El misterio de los ruidos que nos desesperan
¿Alguna vez has sentido un escalofrío incontrolable al escuchar una tiza rayar la pizarra o el llanto constante de un bebé? No eres el único. Existe una explicación científica de por qué ciertos ruidos nos resultan insoportables, y todo se reduce a la evolución y a la propia anatomía de nuestro sistema auditivo.

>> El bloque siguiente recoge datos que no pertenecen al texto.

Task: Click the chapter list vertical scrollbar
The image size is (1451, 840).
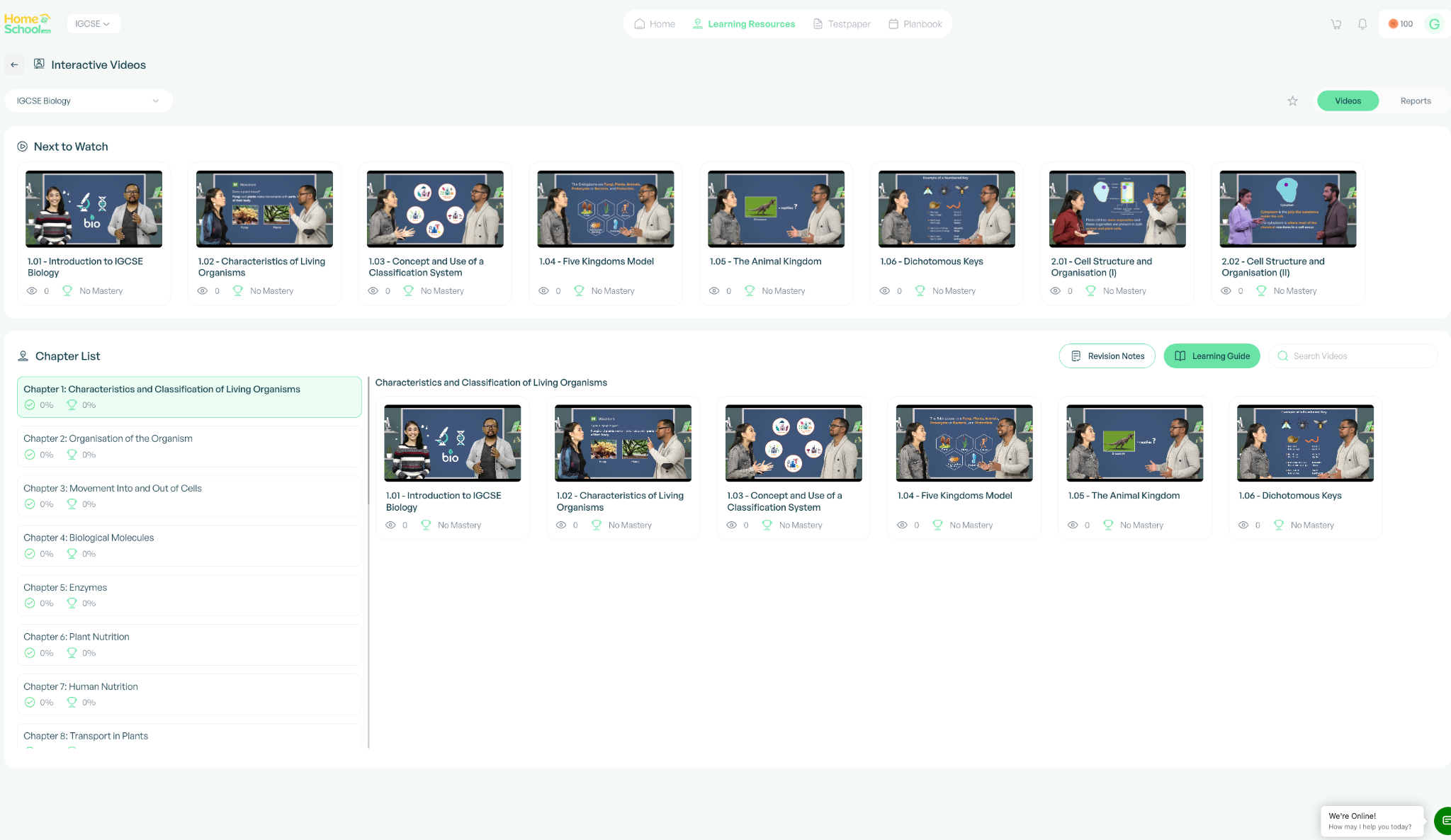Action: 368,441
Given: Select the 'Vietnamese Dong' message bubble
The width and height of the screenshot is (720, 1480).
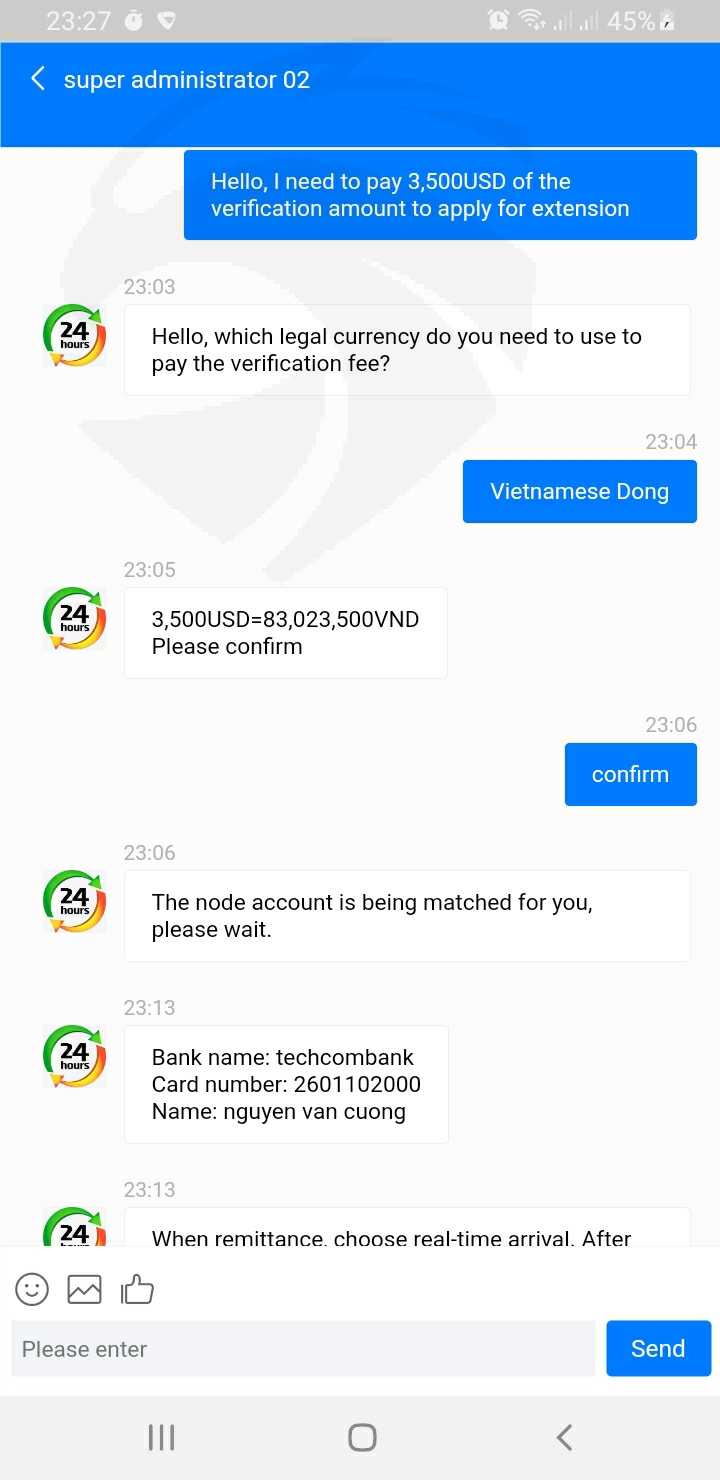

Diferentes investigaciones han demostrado que los sonidos más desagradables para el ser humano se concentran en un rango de frecuencia específico: entre los 2000 y los 5000 Hz. Curiosamente, este es el espectro exacto donde el oído humano es mucho más sensible. Desde el punto de vista evolutivo, esta hipersensibilidad nos permitía reaccionar rápido ante señales de peligro o alertas de la comunidad, pero hoy en día se traduce en una tortura cotidiana.
En nuestra rutina diaria, estamos rodeados de estos estímulos molestos. Las alarmas de los coches, las puertas que chirrían de forma estridente y los chillidos agudos entran directamente en esta categoría. Sin embargo, el umbral de tolerancia varía según la persona. Para quienes padecen de una mayor sensibilidad auditiva, ruidos biológicos comunes como los ronquidos fuertes o el simple hecho de escuchar a alguien masticar pueden desencadenar una respuesta de estrés inmediato.
Entender que nuestra molestia no es un simple capricho, sino una respuesta biológica programada en nuestro cerebro, nos ayuda a tomárnoslo con más calma. La próxima vez que te tapes los oídos, recuerda que solo es tu cuerpo haciendo su trabajo demasiado bien.